Work to be completed: From the listing below, copy only the lines running from the line that contains "Home (23, 75)" to the line that contains "19-24 Ram 1500", both included.

Supplied records:
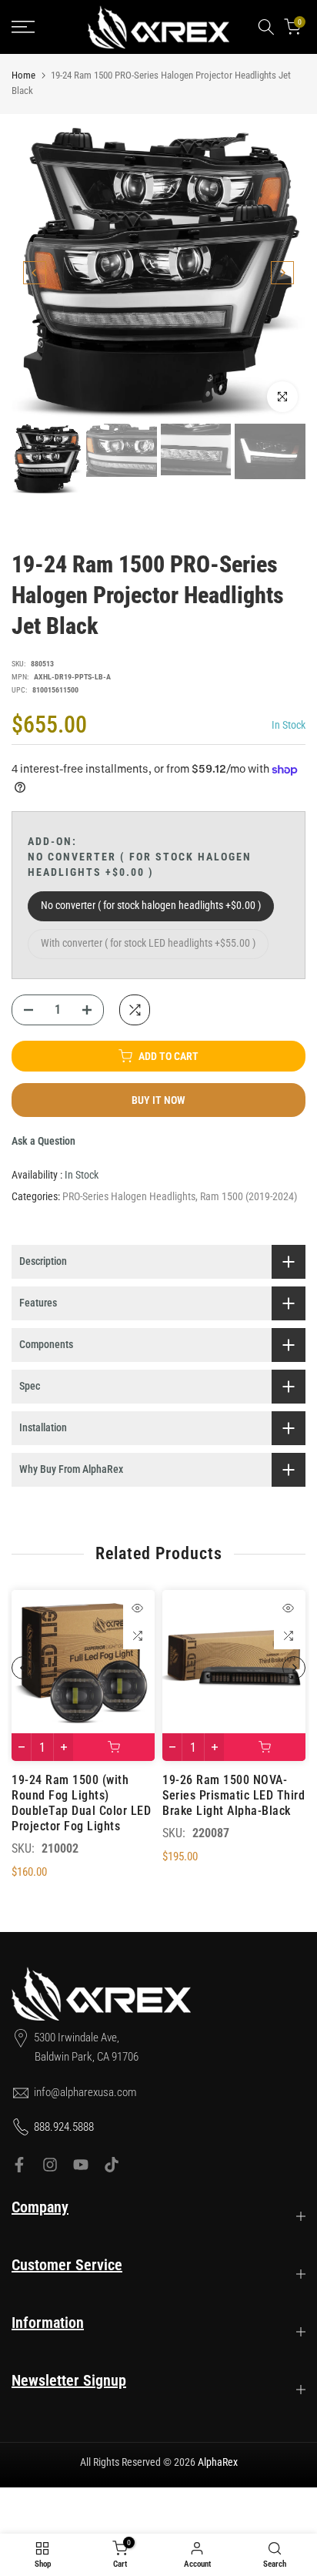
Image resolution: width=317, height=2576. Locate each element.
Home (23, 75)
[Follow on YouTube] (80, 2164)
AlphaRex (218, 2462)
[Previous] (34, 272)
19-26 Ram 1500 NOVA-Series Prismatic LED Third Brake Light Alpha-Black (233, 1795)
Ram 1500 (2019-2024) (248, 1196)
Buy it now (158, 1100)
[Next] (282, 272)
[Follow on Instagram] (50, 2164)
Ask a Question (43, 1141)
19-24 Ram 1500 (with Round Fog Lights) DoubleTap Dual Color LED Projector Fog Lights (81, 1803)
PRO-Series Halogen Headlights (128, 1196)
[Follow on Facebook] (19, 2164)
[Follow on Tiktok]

* * *

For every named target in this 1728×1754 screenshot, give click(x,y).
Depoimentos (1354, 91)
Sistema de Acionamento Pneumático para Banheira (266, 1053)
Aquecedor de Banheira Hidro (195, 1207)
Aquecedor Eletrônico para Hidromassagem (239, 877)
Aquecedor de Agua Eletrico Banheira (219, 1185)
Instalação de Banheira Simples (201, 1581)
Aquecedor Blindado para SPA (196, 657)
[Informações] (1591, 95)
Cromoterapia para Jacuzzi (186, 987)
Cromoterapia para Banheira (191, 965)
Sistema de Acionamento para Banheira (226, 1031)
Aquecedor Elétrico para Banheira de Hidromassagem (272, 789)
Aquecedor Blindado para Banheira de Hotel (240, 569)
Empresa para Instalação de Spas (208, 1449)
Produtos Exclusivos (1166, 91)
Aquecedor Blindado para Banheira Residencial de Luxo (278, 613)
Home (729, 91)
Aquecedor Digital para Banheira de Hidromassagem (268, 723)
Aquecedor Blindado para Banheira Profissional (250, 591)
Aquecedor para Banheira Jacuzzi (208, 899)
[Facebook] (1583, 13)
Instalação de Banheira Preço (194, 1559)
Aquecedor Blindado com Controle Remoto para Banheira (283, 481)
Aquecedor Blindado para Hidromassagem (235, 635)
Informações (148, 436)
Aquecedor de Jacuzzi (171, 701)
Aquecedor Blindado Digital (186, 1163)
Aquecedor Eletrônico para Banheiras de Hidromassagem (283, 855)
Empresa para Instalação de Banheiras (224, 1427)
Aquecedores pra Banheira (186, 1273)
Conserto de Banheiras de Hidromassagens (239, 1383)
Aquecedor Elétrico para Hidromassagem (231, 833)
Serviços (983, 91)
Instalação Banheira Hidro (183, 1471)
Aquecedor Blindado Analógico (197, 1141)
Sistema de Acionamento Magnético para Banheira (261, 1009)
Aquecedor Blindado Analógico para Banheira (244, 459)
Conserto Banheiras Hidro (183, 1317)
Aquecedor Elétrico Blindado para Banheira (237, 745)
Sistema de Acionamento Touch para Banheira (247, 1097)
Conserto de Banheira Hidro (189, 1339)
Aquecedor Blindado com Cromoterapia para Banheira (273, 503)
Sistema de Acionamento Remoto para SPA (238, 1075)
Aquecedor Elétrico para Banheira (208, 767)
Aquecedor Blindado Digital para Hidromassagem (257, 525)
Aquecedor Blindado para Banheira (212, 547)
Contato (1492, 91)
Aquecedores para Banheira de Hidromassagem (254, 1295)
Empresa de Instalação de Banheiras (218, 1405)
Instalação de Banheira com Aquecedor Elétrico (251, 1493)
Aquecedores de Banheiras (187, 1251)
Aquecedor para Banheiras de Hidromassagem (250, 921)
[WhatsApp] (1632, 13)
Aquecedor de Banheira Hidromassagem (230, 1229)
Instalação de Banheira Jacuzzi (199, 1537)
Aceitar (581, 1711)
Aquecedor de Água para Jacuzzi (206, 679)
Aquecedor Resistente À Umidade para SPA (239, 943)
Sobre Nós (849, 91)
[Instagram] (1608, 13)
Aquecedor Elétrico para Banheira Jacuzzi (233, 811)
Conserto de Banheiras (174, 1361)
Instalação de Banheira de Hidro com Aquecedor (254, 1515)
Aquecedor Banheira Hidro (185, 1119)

Answer for this exercise:
Home (23, 75)
[Follow on YouTube] (80, 2164)
AlphaRex (218, 2462)
[Previous] (34, 272)
19-26 Ram 1500 NOVA-Series Prismatic LED Third Brake Light Alpha-Black (233, 1795)
Ram 1500 (2019-2024) (248, 1196)
Buy it now (158, 1100)
[Next] (282, 272)
[Follow on Instagram] (50, 2164)
Ask a Question (43, 1141)
19-24 Ram 1500 (with Round Fog Lights) DoubleTap Dual Color LED Projector Fog Lights (81, 1803)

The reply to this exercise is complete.